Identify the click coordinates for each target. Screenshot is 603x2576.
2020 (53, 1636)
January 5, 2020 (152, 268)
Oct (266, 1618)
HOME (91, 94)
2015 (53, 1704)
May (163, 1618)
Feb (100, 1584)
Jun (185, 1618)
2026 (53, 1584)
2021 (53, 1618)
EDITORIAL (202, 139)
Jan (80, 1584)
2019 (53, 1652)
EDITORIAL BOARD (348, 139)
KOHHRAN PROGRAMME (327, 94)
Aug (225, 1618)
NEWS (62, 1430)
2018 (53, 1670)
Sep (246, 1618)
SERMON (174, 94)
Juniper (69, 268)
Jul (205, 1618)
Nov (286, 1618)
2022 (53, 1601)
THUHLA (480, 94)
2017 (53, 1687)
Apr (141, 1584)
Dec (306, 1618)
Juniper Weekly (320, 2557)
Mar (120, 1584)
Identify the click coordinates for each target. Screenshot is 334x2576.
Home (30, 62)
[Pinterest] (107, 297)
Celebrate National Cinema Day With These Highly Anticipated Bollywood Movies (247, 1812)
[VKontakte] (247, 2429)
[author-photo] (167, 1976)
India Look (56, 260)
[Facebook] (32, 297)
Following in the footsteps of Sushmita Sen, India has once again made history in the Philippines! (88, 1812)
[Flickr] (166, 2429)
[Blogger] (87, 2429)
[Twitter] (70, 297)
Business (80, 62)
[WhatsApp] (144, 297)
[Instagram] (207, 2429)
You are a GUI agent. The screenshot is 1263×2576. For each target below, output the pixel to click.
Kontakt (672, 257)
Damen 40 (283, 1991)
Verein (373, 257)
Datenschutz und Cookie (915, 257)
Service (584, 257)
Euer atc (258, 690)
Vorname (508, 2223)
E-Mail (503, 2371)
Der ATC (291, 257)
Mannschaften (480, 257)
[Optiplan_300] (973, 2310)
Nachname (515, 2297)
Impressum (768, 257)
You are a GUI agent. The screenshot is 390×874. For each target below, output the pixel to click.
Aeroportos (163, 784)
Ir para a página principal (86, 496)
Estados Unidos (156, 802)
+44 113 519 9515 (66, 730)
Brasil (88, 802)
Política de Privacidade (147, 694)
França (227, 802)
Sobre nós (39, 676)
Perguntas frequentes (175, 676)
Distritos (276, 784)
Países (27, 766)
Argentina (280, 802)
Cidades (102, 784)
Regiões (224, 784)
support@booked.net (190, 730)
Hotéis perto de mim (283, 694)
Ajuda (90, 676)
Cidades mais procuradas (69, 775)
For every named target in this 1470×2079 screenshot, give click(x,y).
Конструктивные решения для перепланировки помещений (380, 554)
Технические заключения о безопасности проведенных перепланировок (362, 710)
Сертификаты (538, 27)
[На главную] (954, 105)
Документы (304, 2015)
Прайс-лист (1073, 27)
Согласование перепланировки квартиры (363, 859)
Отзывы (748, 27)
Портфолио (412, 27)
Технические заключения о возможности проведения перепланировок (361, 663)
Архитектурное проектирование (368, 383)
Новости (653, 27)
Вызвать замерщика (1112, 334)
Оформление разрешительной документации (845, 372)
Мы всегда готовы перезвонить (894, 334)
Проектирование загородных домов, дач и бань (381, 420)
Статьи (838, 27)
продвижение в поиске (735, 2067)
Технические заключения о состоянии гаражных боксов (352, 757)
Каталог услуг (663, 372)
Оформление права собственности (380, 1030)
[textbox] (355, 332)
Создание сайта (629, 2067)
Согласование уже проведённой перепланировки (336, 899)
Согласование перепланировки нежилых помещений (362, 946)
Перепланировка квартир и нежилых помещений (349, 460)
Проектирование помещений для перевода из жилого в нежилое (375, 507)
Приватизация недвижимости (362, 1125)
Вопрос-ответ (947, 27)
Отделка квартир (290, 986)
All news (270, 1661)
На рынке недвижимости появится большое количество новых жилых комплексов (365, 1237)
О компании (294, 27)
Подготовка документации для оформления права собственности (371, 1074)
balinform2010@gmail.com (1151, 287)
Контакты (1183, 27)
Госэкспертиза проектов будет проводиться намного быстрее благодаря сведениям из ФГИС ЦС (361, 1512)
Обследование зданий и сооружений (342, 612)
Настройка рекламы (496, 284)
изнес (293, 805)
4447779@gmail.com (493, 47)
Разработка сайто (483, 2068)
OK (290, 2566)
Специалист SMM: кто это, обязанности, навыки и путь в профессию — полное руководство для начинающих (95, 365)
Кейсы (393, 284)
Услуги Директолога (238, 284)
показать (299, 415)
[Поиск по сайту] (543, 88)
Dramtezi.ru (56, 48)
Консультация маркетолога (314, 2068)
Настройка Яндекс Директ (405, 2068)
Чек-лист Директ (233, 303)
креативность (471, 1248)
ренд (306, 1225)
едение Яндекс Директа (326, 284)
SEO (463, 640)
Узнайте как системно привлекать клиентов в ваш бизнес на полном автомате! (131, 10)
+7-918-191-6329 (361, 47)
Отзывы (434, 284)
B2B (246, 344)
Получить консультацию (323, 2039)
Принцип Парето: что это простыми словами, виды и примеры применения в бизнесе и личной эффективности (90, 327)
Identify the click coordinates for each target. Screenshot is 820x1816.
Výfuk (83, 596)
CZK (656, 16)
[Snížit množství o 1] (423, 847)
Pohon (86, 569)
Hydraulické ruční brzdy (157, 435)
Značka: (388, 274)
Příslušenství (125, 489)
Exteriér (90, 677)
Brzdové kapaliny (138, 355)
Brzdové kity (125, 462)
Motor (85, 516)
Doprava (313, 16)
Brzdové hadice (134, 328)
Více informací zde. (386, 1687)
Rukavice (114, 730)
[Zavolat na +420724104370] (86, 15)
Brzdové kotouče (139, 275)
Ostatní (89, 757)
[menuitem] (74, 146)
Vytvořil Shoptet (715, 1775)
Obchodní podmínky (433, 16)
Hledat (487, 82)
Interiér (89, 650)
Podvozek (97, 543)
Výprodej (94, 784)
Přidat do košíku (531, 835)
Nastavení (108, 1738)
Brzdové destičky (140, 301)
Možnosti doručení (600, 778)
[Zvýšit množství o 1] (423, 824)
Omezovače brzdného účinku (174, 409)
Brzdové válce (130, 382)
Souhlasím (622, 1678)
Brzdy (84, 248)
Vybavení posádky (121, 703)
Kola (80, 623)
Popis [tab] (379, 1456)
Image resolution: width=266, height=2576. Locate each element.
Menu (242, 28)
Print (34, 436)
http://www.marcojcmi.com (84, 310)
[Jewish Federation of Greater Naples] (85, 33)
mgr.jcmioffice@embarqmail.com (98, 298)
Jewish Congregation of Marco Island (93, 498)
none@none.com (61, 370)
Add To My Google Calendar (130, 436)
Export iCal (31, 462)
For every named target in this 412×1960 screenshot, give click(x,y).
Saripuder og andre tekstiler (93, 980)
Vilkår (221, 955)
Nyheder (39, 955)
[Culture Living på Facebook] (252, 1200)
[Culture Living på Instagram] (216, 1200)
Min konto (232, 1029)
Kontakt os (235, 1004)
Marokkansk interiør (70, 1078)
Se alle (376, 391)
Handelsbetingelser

### Work request
How many of the lines above include the word "перепланировки"? Respond with the number alone.

### Expected answer
4